サウスカロライナ州の住宅保険法案、なぜ「屋根修理」が家計防衛の話になるのか
サウスカロライナ州で、住宅保険料を下げることを掲げた大型法案が州上院に送られました。焦点は、単に保険会社へ値下げを迫る話ではありません。屋根修理、ハリケーン対策、保険詐欺、税控除をまとめて動かし、保険料が上がりにくい住宅を増やすという設計です。
法案 H.4817 は、2026年4月1日に州下院を96対17で通過し、4月7日に州上院の銀行・保険委員会へ付託されました。
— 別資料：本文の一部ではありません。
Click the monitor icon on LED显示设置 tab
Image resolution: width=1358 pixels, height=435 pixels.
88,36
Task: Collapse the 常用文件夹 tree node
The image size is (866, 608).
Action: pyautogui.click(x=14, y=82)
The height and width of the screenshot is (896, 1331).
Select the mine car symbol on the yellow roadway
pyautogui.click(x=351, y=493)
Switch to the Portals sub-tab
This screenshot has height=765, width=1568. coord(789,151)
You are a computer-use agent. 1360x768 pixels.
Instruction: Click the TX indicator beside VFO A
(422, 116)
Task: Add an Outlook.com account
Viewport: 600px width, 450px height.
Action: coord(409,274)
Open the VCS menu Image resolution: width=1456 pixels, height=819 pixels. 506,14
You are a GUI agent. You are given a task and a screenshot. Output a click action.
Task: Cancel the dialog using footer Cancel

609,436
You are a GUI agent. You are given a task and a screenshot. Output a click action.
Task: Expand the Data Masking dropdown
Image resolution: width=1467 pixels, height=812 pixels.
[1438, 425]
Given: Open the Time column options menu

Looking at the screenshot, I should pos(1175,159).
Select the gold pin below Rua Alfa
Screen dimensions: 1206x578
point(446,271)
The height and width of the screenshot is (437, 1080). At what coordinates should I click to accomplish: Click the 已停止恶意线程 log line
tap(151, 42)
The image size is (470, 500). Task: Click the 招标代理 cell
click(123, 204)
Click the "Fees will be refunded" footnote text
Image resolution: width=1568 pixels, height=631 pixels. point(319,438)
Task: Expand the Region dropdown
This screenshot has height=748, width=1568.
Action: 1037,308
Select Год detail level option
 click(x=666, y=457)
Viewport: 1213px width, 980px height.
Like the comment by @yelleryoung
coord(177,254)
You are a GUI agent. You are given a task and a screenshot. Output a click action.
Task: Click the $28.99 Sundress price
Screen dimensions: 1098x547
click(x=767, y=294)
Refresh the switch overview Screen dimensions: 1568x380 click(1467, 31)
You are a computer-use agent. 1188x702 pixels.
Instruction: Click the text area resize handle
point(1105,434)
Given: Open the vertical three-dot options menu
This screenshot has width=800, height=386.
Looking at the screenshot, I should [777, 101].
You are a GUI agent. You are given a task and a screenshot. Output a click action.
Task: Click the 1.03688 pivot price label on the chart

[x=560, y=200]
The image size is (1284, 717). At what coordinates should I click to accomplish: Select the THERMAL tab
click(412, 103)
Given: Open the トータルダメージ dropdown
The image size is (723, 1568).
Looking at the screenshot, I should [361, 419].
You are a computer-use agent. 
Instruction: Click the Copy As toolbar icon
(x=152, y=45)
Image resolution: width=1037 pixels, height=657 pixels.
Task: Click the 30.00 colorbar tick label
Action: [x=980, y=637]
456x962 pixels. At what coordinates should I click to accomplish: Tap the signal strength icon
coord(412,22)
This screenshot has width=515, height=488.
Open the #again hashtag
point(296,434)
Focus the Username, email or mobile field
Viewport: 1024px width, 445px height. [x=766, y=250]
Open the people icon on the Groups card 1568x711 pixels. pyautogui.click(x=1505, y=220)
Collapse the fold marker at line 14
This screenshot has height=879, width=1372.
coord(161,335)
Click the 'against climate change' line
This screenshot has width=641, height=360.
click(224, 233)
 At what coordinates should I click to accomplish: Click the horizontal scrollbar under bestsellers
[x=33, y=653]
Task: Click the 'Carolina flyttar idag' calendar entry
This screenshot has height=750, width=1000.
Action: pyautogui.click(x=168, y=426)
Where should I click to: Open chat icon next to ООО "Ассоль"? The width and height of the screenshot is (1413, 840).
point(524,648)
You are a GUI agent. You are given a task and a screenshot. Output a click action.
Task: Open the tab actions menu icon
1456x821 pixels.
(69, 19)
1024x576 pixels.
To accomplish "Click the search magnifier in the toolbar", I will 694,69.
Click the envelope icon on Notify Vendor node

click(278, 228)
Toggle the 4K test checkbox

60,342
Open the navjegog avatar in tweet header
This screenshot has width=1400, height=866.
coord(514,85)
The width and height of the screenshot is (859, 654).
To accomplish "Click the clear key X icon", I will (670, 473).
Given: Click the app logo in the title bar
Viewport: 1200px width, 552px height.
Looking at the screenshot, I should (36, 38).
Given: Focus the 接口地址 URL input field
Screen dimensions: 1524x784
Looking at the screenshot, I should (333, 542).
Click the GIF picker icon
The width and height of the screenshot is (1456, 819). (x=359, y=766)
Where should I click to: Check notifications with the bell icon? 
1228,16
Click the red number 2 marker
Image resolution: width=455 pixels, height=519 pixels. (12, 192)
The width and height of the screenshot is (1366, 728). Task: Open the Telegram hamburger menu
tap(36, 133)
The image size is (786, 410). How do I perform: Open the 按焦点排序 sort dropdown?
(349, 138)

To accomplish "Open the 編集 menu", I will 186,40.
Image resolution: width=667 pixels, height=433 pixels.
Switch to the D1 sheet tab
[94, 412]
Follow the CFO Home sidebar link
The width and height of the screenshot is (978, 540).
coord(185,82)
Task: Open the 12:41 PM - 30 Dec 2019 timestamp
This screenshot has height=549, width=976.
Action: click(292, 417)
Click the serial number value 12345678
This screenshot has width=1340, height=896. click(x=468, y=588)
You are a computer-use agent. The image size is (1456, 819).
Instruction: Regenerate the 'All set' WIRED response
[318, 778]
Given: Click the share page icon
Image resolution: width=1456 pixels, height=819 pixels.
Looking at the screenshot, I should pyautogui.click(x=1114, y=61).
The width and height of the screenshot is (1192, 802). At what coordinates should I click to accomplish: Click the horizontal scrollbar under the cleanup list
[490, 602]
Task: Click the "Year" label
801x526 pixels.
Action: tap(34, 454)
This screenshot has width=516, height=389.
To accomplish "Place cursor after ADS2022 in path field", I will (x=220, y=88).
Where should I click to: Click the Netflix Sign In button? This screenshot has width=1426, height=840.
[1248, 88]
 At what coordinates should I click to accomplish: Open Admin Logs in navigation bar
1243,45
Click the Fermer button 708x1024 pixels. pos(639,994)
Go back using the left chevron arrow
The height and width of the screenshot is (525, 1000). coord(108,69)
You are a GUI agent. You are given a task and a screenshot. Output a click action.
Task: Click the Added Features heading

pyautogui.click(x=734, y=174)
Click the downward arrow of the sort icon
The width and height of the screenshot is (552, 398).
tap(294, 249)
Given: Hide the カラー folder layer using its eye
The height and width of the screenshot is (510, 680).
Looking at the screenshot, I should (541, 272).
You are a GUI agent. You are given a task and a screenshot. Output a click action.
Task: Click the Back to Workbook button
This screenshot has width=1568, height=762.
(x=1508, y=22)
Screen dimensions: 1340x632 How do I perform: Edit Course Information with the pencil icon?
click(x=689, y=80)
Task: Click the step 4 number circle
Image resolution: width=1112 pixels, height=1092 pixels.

成立すれば、沿岸部の住宅所有者だけでなく、自動車保険や災害備蓄品を買う家庭にも関わる内容になります。
- 下院は「Insurance Rate Reduction and Policyholder Protection Act」を可決
- 屋根修理業者による保険請求の交渉や免責額の肩代わり広告を制限
- FORTIFIED ROOF などの耐風補強に保険料割引を結びつける
- 災害準備品の売上税免除や住宅保険料の税額控除拡大も含む
何が変わるのか
この法案の芯は、保険料の問題を「請求後の支払い」ではなく「被害を減らす住宅づくり」へ寄せる点にあります。
サウスカロライナ州は大西洋岸を抱え、ハリケーンや強風のリスクが住宅保険市場に直結します。保険料が上がると、家を持つ人は保険を削るか、修繕を先送りするか、家計の別の支出を削ることになります。州議会が今回扱っているのは、その負担をどう抑えるかという実務的な問題です。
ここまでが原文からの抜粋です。